* Goal of the exercise
Pick out every line of the records that contains the string "screenshot", matching case exactly.

Entries drawn from a collection
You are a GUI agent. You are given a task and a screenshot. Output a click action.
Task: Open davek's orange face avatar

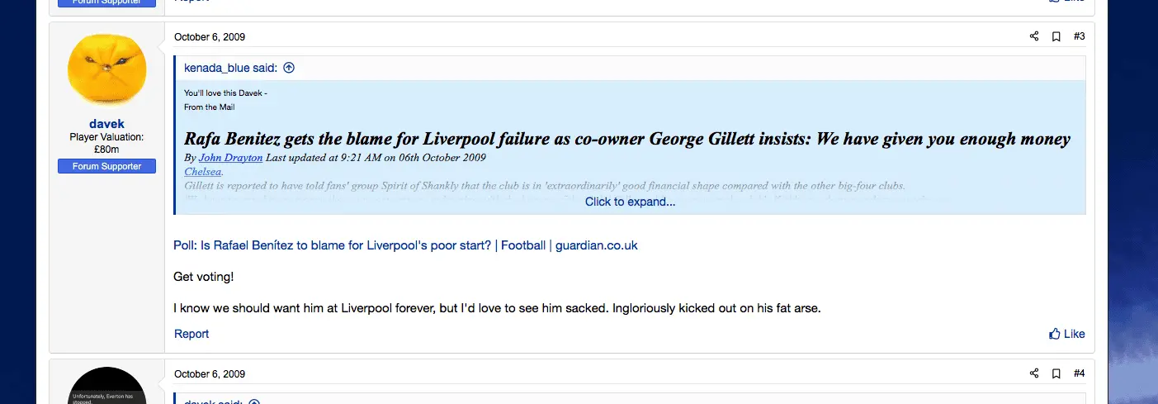[107, 70]
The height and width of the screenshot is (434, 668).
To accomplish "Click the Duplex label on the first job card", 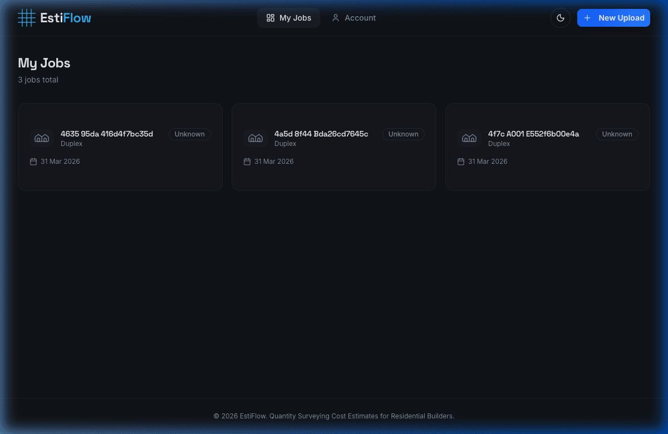I will (x=71, y=143).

* Result
You are a GUI agent. You are given a task and a screenshot. Output a click action.
The height and width of the screenshot is (434, 668).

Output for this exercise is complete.